### Required action
Instruction for the entries below: return the part that opens with the line containing "[Prezentacija projekta DV" and closes with the line containing "account (408, 10)", exactly, and no pictures.
··· Record excerpts ···
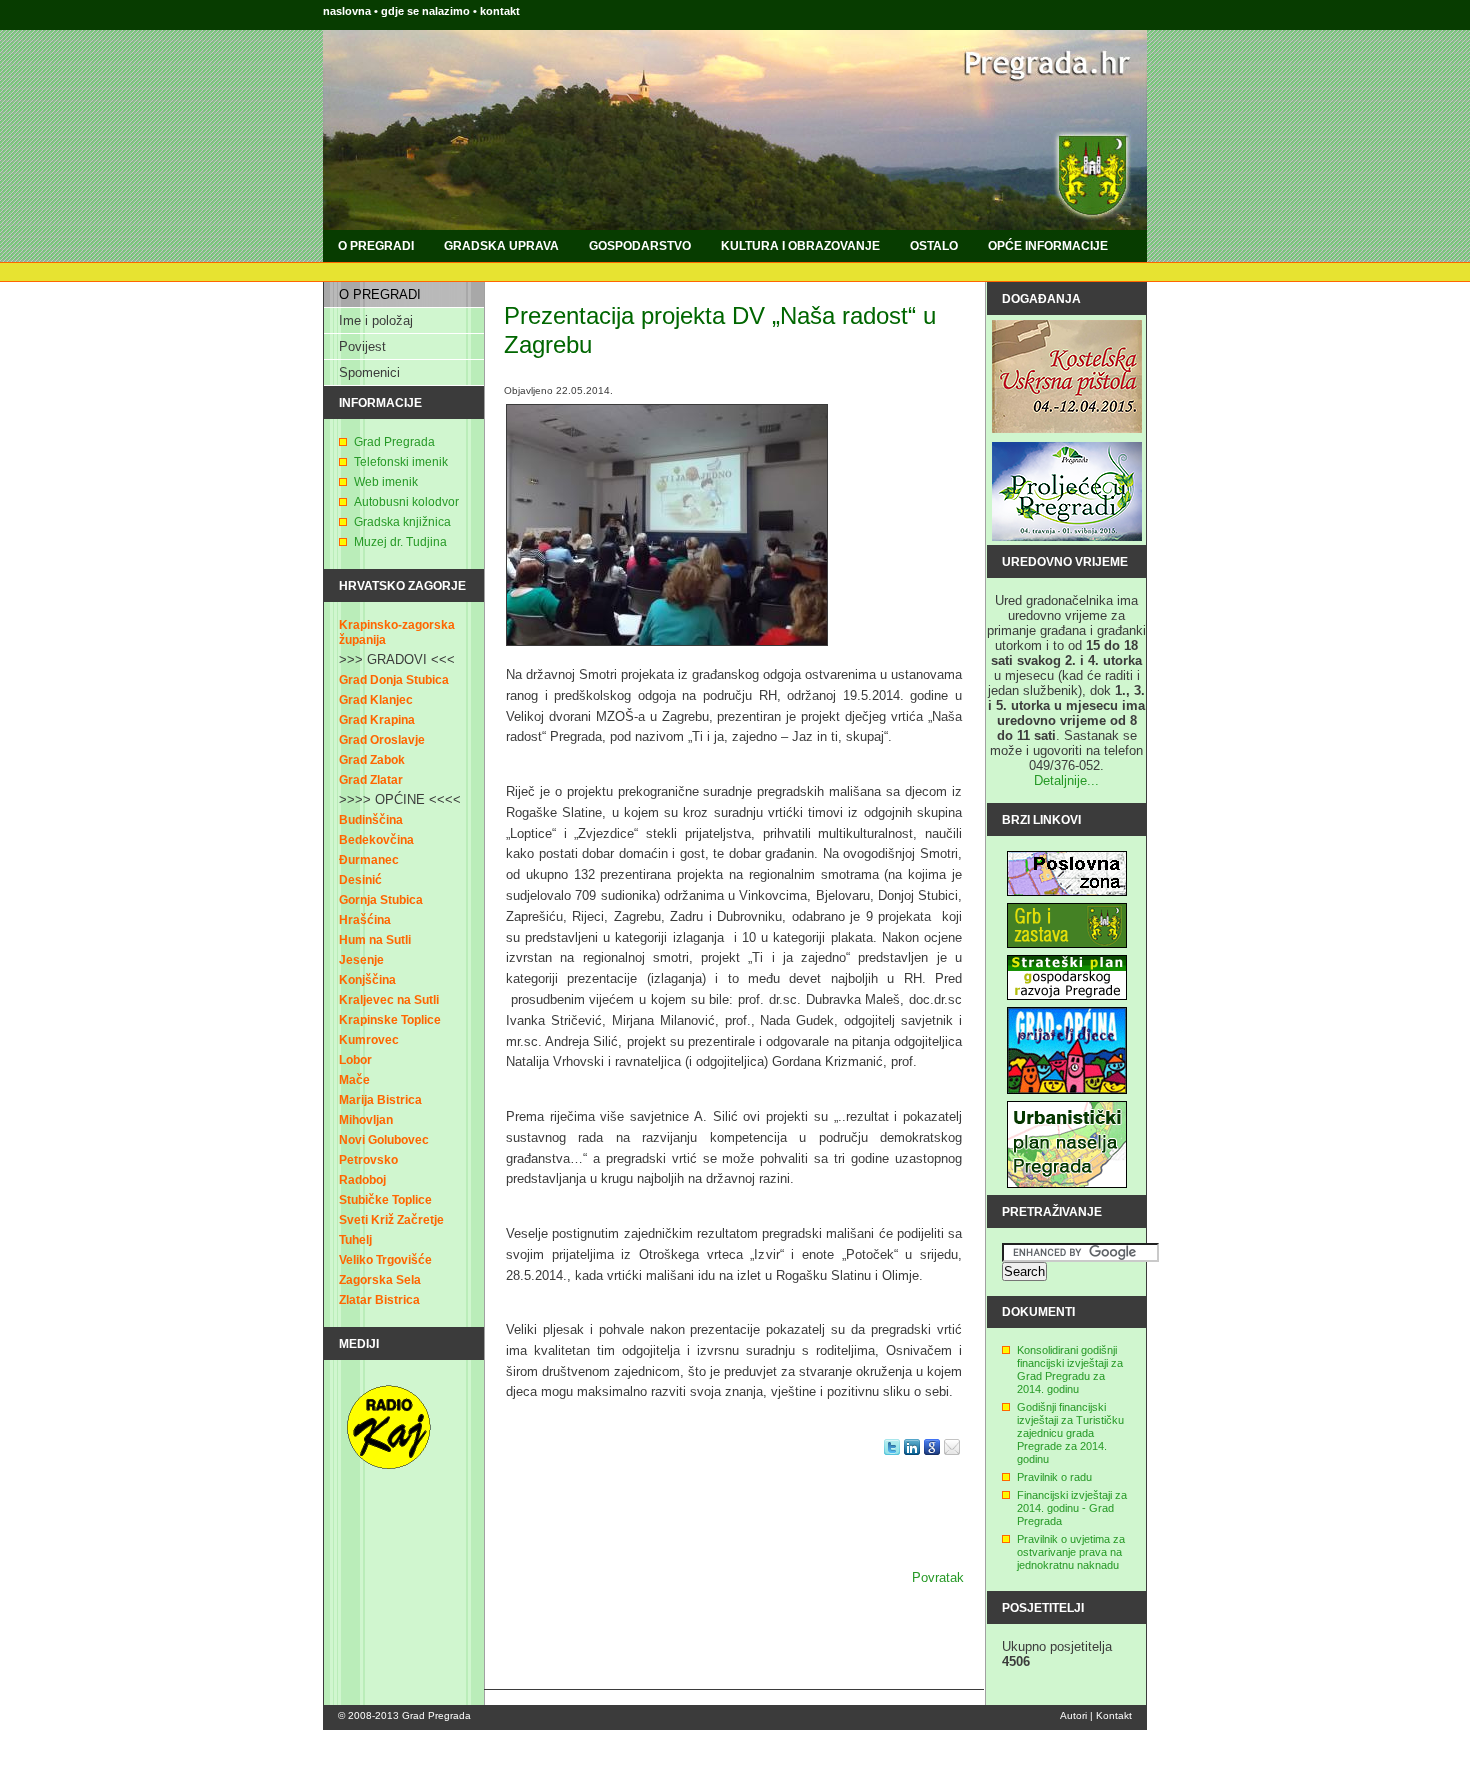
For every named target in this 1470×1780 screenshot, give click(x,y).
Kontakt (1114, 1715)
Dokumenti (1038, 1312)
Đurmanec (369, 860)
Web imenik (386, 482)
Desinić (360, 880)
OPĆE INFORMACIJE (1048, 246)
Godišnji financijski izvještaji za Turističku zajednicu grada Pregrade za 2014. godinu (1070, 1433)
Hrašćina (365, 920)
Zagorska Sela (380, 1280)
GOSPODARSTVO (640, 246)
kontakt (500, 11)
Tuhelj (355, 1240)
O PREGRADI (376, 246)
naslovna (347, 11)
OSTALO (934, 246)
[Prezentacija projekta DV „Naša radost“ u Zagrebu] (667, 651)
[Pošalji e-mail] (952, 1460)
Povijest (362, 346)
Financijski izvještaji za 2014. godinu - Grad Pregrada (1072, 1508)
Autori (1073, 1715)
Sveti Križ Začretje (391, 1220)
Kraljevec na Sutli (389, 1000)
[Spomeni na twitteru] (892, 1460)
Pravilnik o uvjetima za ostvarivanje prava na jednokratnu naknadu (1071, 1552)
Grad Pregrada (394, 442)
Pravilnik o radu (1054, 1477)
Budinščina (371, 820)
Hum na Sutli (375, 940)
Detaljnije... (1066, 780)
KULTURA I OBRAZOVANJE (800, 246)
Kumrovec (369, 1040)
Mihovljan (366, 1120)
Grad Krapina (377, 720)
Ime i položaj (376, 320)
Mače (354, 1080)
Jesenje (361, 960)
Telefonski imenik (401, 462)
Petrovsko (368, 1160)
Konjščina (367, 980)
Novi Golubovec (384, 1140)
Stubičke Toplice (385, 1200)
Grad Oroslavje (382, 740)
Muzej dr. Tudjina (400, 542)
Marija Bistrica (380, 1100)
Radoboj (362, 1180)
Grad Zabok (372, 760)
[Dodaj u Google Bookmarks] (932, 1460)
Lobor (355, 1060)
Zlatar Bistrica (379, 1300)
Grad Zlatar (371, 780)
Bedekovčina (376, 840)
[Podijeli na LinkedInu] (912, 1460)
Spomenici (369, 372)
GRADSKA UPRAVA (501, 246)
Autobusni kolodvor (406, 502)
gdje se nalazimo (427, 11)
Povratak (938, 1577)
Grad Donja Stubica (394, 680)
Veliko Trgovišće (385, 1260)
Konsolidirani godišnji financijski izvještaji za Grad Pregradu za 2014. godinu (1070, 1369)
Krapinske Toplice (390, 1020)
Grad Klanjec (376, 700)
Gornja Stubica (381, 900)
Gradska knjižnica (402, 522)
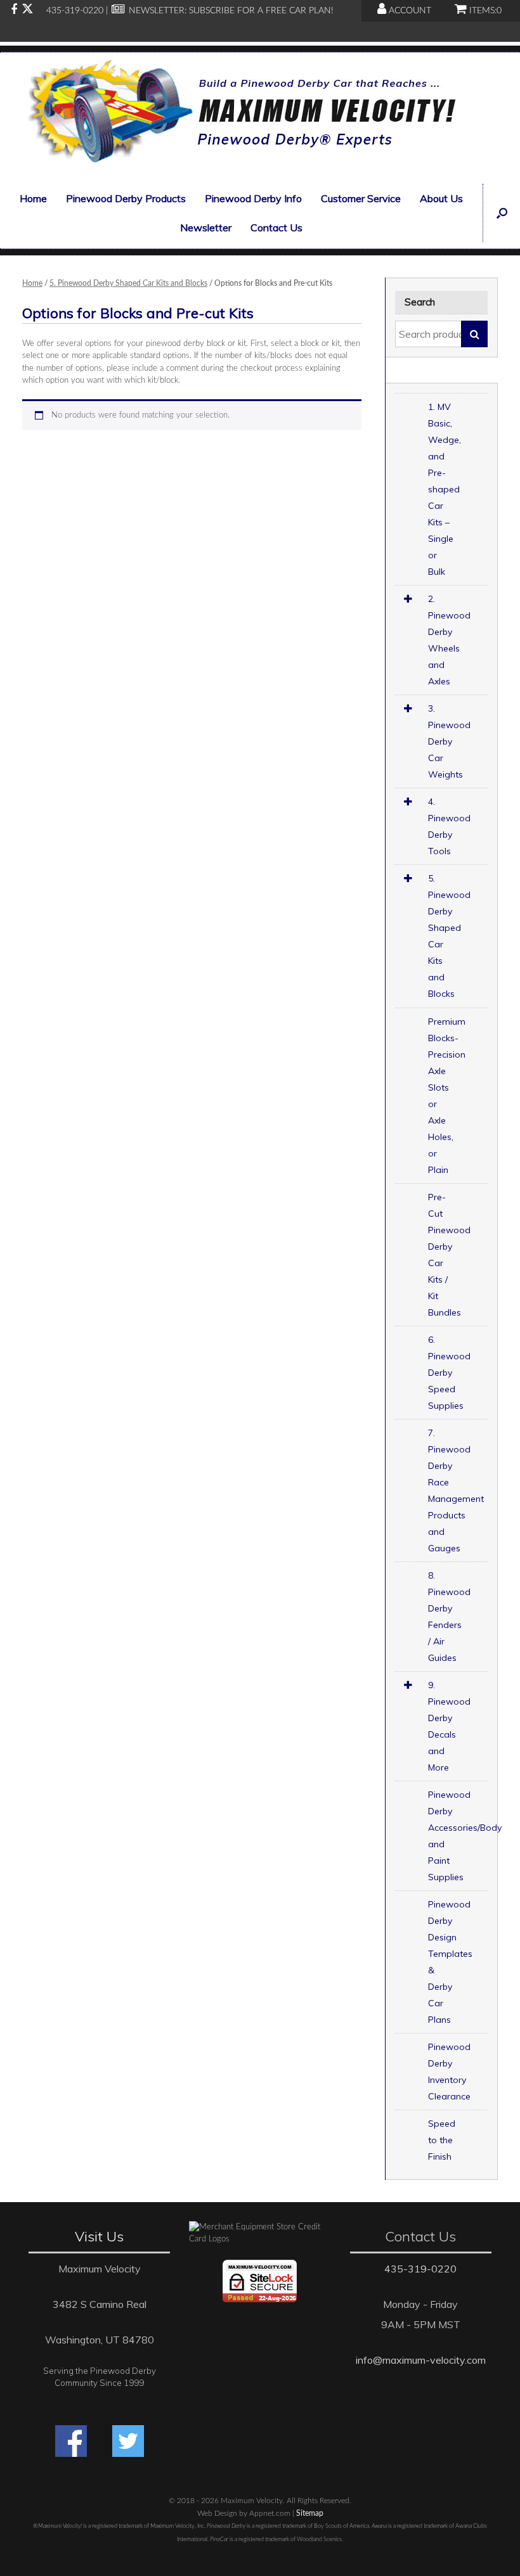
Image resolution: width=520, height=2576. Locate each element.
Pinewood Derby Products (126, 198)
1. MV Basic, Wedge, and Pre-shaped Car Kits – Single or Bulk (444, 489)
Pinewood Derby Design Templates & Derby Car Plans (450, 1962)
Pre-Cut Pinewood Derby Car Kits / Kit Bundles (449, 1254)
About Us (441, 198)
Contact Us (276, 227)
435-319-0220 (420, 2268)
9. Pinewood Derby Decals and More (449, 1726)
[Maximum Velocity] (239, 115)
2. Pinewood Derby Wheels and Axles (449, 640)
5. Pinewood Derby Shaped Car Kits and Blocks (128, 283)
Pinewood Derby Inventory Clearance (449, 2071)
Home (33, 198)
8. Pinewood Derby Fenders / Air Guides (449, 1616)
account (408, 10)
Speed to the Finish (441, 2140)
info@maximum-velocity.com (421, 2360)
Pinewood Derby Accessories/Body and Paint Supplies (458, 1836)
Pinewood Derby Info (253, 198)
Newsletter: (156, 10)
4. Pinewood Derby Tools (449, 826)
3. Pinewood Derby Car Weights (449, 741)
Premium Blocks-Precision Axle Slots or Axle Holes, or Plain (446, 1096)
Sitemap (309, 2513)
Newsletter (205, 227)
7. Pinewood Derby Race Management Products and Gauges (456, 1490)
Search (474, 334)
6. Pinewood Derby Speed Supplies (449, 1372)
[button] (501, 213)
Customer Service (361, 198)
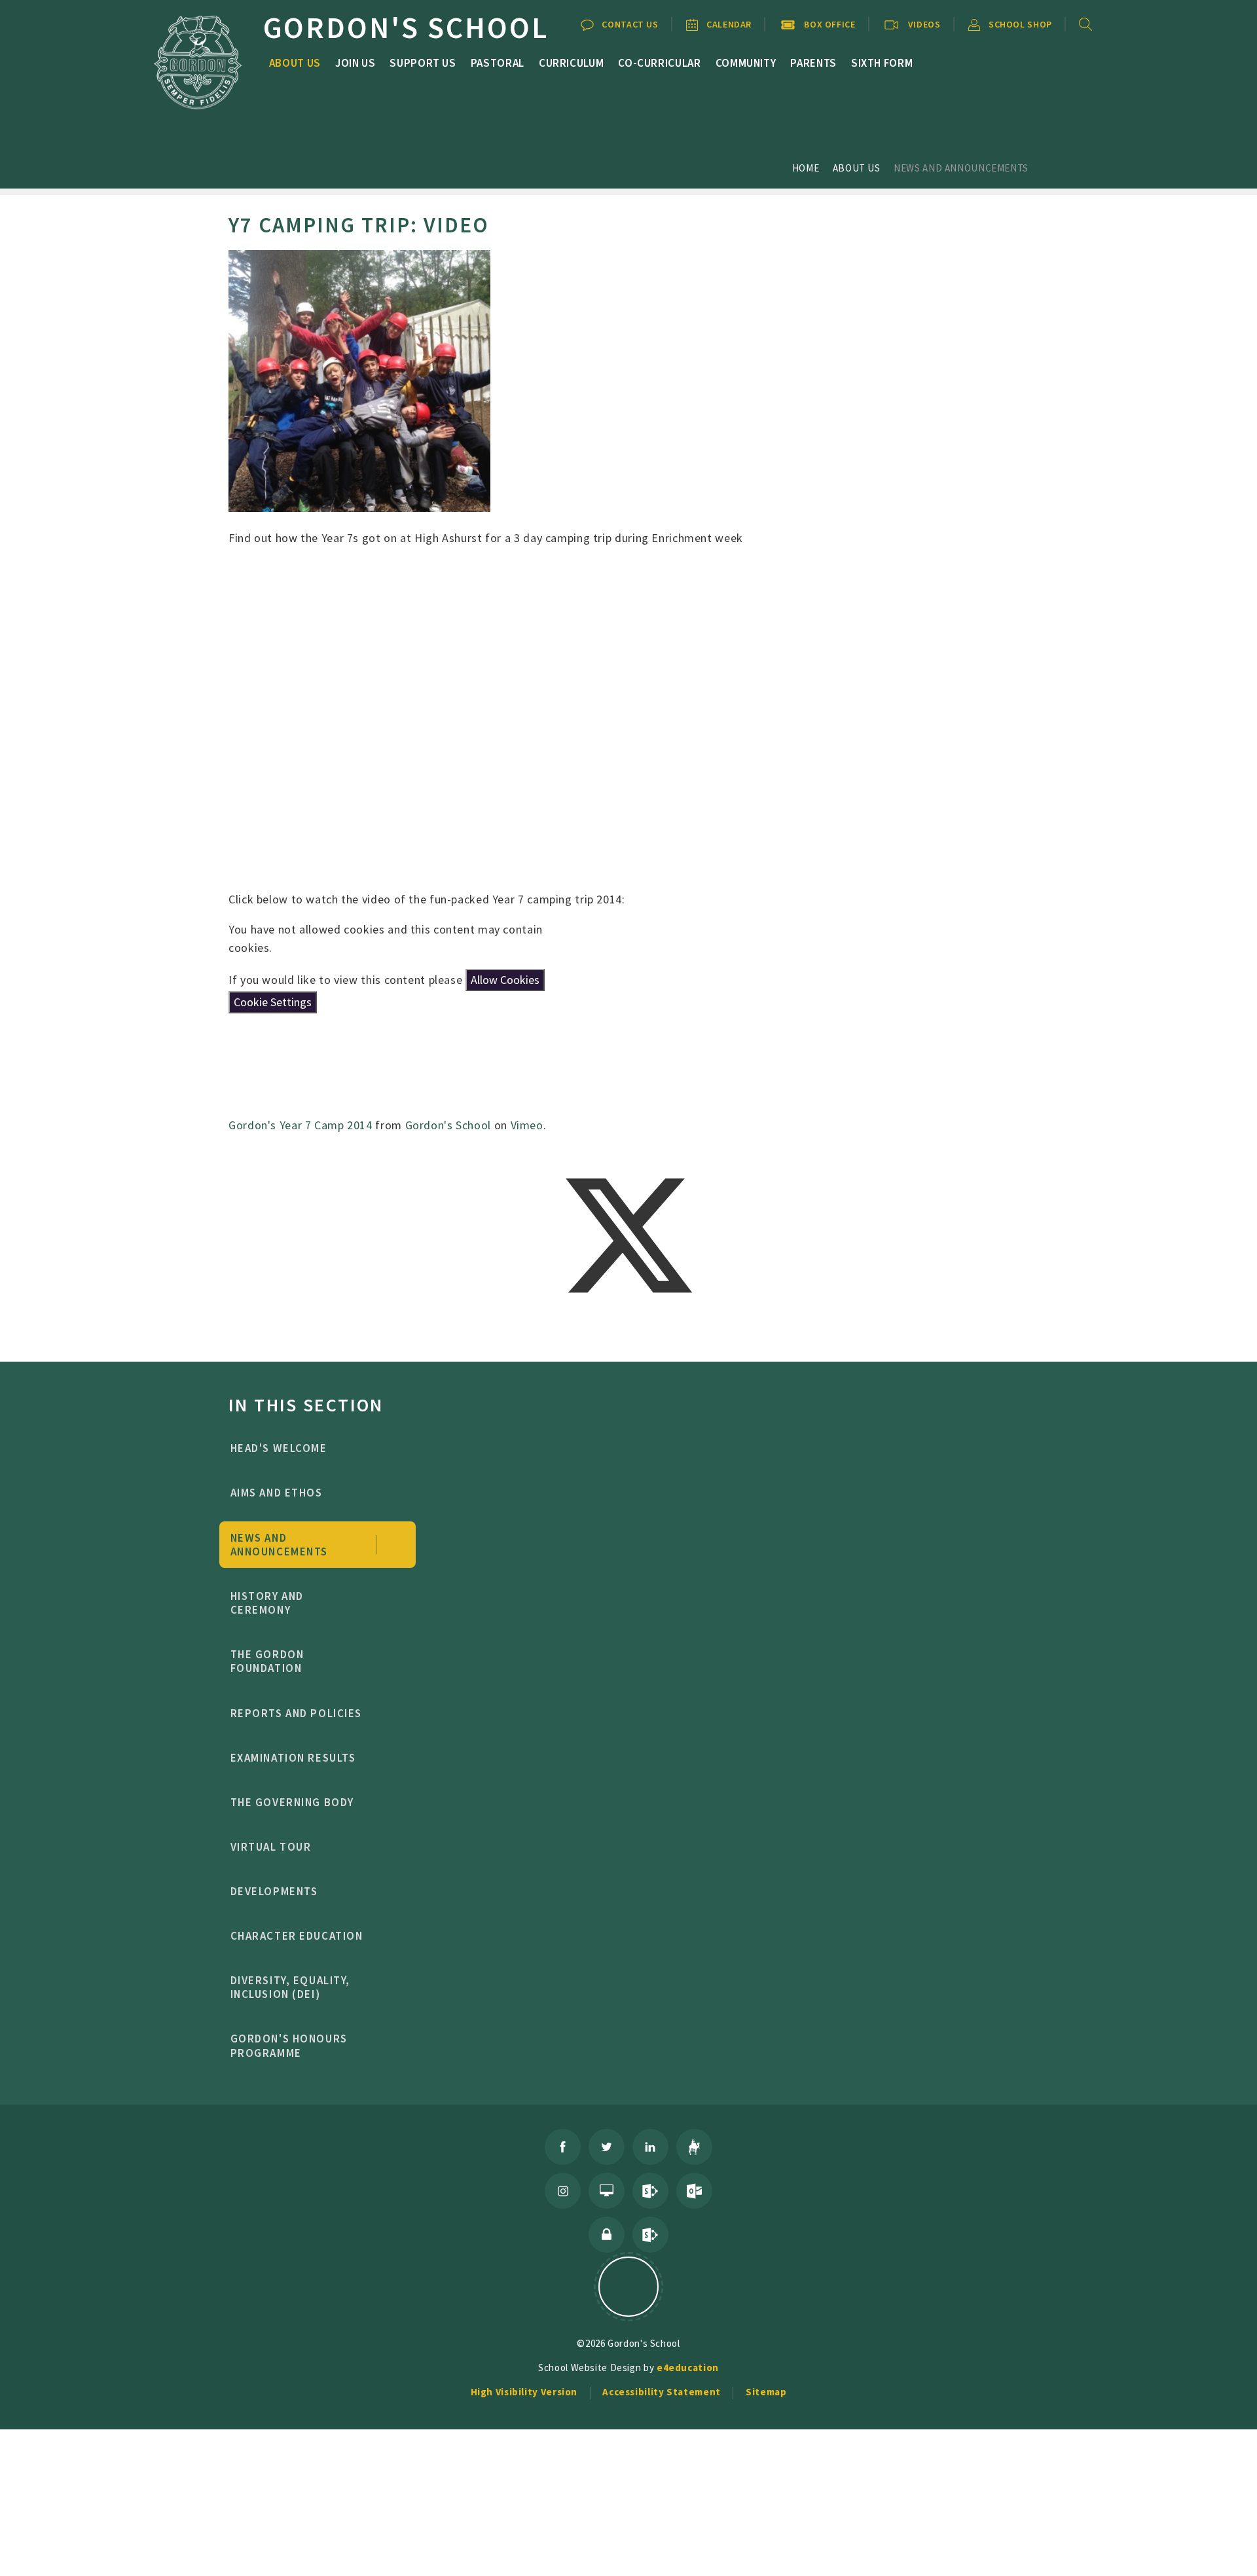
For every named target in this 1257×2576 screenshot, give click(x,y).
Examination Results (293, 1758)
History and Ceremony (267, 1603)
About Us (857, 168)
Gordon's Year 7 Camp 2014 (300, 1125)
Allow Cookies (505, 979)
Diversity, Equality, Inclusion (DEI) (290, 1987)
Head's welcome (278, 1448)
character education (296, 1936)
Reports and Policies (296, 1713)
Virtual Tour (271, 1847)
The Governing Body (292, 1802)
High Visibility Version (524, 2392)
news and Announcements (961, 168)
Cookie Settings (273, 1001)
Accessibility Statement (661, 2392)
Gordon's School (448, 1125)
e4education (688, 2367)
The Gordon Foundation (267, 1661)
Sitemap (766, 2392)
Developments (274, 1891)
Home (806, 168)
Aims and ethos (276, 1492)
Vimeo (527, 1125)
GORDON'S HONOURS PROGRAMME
···
### Result of the task
[Prezentacija projekta DV „Naša radost“ u Zagrebu] (667, 651)
[Pošalji e-mail] (952, 1460)
Povijest (362, 346)
Financijski izvještaji za 2014. godinu - Grad Pregrada (1072, 1508)
Autori (1073, 1715)
Sveti Križ Začretje (391, 1220)
Kraljevec na Sutli (389, 1000)
[Spomeni na twitteru] (892, 1460)
Pravilnik o uvjetima za ostvarivanje prava na jednokratnu naknadu (1071, 1552)
Grad Pregrada (394, 442)
Pravilnik o radu (1054, 1477)
Budinščina (371, 820)
Hum na Sutli (375, 940)
Detaljnije... (1066, 780)
KULTURA I OBRAZOVANJE (800, 246)
Kumrovec (369, 1040)
Mihovljan (366, 1120)
Grad Krapina (377, 720)
Ime i položaj (376, 320)
Mače (354, 1080)
Jesenje (361, 960)
Telefonski imenik (401, 462)
Petrovsko (368, 1160)
Konjščina (367, 980)
Novi Golubovec (384, 1140)
Stubičke Toplice (385, 1200)
Grad Oroslavje (382, 740)
Muzej dr. Tudjina (400, 542)
Marija Bistrica (380, 1100)
Radoboj (362, 1180)
Grad Zabok (372, 760)
[Dodaj u Google Bookmarks] (932, 1460)
Lobor (355, 1060)
Zlatar Bistrica (379, 1300)
Grad Zlatar (371, 780)
Bedekovčina (376, 840)
[Podijeli na LinkedInu] (912, 1460)
Spomenici (369, 372)
GRADSKA UPRAVA (501, 246)
Autobusni kolodvor (406, 502)
gdje se nalazimo (427, 11)
Povratak (938, 1577)
Grad Donja Stubica (394, 680)
Veliko Trgovišće (385, 1260)
Konsolidirani godišnji financijski izvještaji za Grad Pregradu za 2014. godinu (1070, 1369)
Krapinske Toplice (390, 1020)
Grad Klanjec (376, 700)
Gornja Stubica (381, 900)
Gradska knjižnica (402, 522)
Image resolution: width=520, height=2576. Locate each element.
Pinewood Derby Products (126, 198)
1. MV Basic, Wedge, and Pre-shaped Car Kits – Single or Bulk (444, 489)
Pinewood Derby Design Templates & Derby Car Plans (450, 1962)
Pre-Cut Pinewood Derby Car Kits / Kit Bundles (449, 1254)
About Us (441, 198)
Contact Us (276, 227)
435-319-0220 (420, 2268)
9. Pinewood Derby Decals and More (449, 1726)
[Maximum Velocity] (239, 115)
2. Pinewood Derby Wheels and Axles (449, 640)
5. Pinewood Derby Shaped Car Kits and Blocks (128, 283)
Pinewood Derby Inventory Clearance (449, 2071)
Home (33, 198)
8. Pinewood Derby Fenders / Air Guides (449, 1616)
account (408, 10)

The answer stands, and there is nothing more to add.